1 February 1872. Vanavond zal ik naar Vriesendorp, des avonds 8 uur daar heen gegaan met Koekebakker. Ik vond er ook Bakels, Loman, Bruno Bok. Ensing verklaarde ons de zamenstelling van het menschelijk ligchaam wat de beenderen betreft, opgehelderd met gedeelten van een skelet en met een anatomisch plaatwerk (ook Simon Keyser was daar). Het voldeed mij zeer goed.

8 February 1872. Anatomische les bij Bruno Bok. Vriesendorp, Bakels, Glijnis, Koekebakker, Loman (Simon Keyser was op reis). Ensing handelde over de spieren en wees ons die onderscheidelijk aan in zijn atlas van platen.
Des voormiddags was ik bij hem aan huis geweest om hem met zijn verjaardag te feliciteren. Hij had een fraaij instrumentenkastje van zijn vrouw gekregen.

11 February 1872. Intree van dominee Kapteijn te Oosterend. Daar aan huis alle predikanten van Texel, ook Jet Ensing. Bakels spreekt over Buisman en laat zich woorden ontvallen, die aanleiding geven dat op dat onderwerp wordt doorgegaan door Wassenaar maar ook door Van Vledder. Voor een oogenblik dreigde het hatelijk te worden, ’t loopt echter goed af.

13 February 1872. Des avonds vergadering in de Kikkert, waar de Heeren- en Burger-Sociëteit vergaderd waren. Ensing fungeerde als Praesident bij absentie van Simon Keyser, die ongesteld was.

15 February 1872. Des avonds bij Glijnis, waar Ensing ons het zenuwstelsel van het menschelijk ligchaam verklaarde. Daar waren Loman, Bok, Vriesendorp, Bakels, Koekebakker.

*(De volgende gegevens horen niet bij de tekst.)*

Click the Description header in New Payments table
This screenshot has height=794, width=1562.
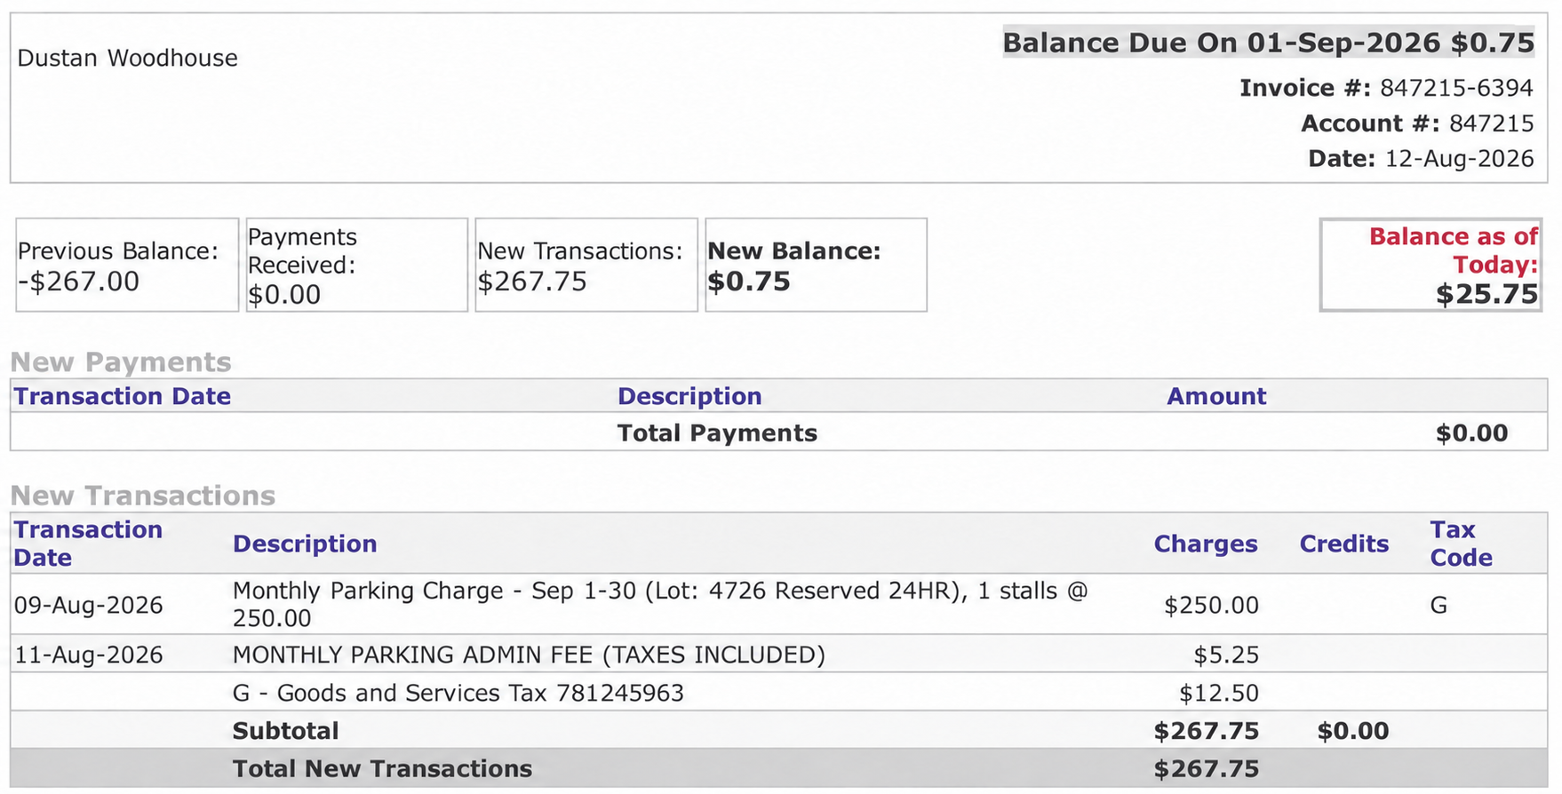[x=689, y=396]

19 February 1872. Gesprek met T. Keyser en H. Dijt. Het was hun op de Nutsvergadering, toen Ensing over het oog en het zien gesproken had, niet bevallen.

22 February 1872. Wij des avonds met Koekebakker en Bakels naar ons lesuur bij Simon Keyser, alwaar Ensing ons den Bloedsomloop verklaarde van half 9 tot ruim 11 uur. Aldaar Loman, Bakels, Bok, Glijnis, Vriesendorp, Koekebakker en zuster.
Loman gaat morgen met een extra boot met de uitbetalingen naar het Nieuwe Diep. Een deel van ons gezelschap (Ensing en Margo en Rina) gaan mede om het stoomschip de Conrad te bezien. Sina en ik hadden daar ook wel lust toe, maar zullen het laten.

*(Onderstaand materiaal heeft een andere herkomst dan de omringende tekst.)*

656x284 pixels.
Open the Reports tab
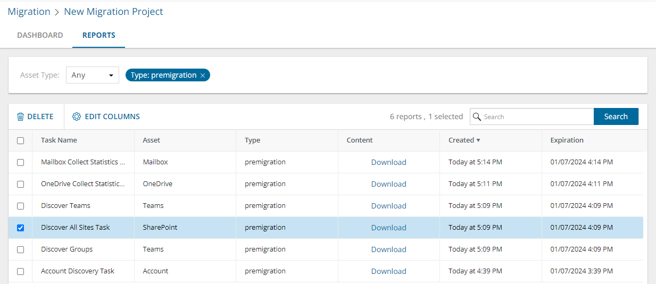(x=99, y=35)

29 February 1872. Des avonds de Anatomische Les bij mij aan huis, aanwezig waren Loman, Glijnis, Vriesendorp, Ensing, Bakels en ik. Wij hadden het over bloedsomloop en ademhalingswerktuigen en nieren, enz. waarbij het een en ander ons aanschouwelijk werd gemaakt door ontleding van hart en nieren van een varken.

4 Maart 1872. Naar de Kikkert, vergadering over de Aprilfeesten, waar de Feestcommissie Ensing, Loman, Simon Keyser enz. haar programma mededeelt. Ik kondig aan dat op 25 Maart een Volksvoorlezing zal zijn over de Aprilgebeurtenissen.

7 Maart 1872. Des avonds berigt dat de vergadering bij Loman niet kan doorgaan wijl Ensing naar de Prins Hendrikpolder geroepen was. Intusschen was Koekebakker gekomen en de visite voor Sina, Fokel (Bakels kwam eerst laat van Loman) en de zuster van Vriesendorp en Johanna Bok. Wij bragten de avond genoeglijk door. Bakels en Fokel in de regen naar huis.

14 Maart 1872. Wij bij den Heer Loman, ons gewoon gezelschap met Ensing. Deze behandelde de verteringswerktuigen, ontleding van longen en hart. Genoeglijke zamenkomst.

21 Maart 1872. Des avonds bij Bruno Bok, aldaar het gewoon gezelschap compleet. Ensing behandelde de piswerktuigen, nieren (waarbij eens menschennier ter ontleding) en over de genitalia.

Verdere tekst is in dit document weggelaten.